Bullshit and The Brits

March 9, 2008 at 10:24 am (Concepts, music industry) ()

I recently had the misfortunate to watch a little of the 2008 Brit Awards on TV – the annual back-patting/collective-snorting where the mainly major labels in UK get all self-congratulatory about how great British music is (despite year-on-year plummeting of sales and declining market share of British artists in international territories). The mechanism for the ‘awards’ is that mostly the industry vote for each other based on their own share of the market, thus the only artists ever likely to win are signed to mega-daddy Universal Music.

This year was particularly grotesque and was, for me, the final nail in the music-industry coffin. God know what they’d put in the pre-awards wine, but every artist performing, presenting or collecting an award was totally trollied, in particular Vic Reeves who forgot what award he was presented and was lambasted by Sharon Osbourne who hit him shouting ‘You Pissed Bastard’, or words to that affect. Who says standards are declining on TV? The most sober beneficiary was, ironically, Amy Winehouse, who has more experience than most of holding her ale, muddling through a dreary tuneless rendition of one of her tedious songs.

The icing on the amphetamine cake was Paul McCartloads, anguish on his face from the High Court divorce trial, nodding his way through sabotaging Hey Jude while the session musos in his band have smug looks on their faces as if to say, ‘yeah even I know this is shite but I’m earning loads!’

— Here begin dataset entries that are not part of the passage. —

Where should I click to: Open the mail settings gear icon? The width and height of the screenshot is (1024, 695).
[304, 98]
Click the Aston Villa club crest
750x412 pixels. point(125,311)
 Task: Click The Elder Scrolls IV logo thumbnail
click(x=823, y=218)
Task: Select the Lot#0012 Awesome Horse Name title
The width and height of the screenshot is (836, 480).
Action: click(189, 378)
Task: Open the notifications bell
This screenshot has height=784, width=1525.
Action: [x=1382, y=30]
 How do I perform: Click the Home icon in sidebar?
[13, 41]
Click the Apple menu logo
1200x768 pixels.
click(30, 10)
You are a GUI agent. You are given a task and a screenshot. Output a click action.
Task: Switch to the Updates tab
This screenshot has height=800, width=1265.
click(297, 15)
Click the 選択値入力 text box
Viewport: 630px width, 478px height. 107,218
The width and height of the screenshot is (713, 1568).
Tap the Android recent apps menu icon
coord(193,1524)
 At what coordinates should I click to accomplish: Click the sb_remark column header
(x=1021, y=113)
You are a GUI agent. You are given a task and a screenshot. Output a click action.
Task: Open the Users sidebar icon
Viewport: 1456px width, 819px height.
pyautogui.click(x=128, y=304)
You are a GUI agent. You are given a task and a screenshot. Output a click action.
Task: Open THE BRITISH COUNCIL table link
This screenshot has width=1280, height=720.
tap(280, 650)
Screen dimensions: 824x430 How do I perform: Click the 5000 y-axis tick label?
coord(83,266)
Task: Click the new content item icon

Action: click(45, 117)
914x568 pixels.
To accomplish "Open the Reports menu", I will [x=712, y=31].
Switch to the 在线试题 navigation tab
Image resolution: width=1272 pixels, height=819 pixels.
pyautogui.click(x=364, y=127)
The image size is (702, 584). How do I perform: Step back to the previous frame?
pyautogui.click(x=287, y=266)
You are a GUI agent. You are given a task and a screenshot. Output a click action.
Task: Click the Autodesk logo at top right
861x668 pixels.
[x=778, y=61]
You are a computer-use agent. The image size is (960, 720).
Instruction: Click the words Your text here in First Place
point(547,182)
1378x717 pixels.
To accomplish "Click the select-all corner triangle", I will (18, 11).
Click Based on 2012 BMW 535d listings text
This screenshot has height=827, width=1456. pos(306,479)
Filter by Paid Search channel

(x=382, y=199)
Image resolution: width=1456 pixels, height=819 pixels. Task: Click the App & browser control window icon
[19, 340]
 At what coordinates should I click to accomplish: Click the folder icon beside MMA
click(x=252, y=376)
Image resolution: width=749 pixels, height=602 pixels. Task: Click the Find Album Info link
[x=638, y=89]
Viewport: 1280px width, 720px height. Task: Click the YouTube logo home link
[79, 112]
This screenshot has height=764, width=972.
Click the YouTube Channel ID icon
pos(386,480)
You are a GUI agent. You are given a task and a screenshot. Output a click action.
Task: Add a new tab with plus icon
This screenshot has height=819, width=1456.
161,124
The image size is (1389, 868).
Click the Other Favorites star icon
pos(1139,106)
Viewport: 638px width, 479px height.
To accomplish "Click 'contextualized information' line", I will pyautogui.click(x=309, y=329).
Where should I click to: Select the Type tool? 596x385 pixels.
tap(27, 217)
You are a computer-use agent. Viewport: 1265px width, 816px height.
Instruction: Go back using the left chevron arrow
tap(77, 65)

Watching pissed people when you’re stone-cold sober is never nice, but when they’re supposed to be the successful ones in the ‘industry’ who are ‘living the dream’ it’s even more painful. It reminded me of my own Cinderella Brits story: in 2000 I worked for Big Daddy Universal Music on an agency contract. Not being staff, I was the only one out of 100s in the company who didn’t get a comp ticket to the awards and after-show party. By 4 O’Clock, I was still chained to my desk while all the others got dressed up and left. The next day they all rolled in late, hungover, full of stories of meeting Bono and Gail Porter at the Universal after-show.

What these stories illustrate is that now the life of a musician who considers themselves an artist is further removed than ever from those who are celebrities, and perhaps whose original passion for voice, melody and words has been squeezed to a limp-lifelessness through the sausage machine of the music industry. I have no loyalty to my former paymasters: I welcome the demise of the formal music industry and the rise of the artist as plethora stars in the diverse, ginormous musical galaxy.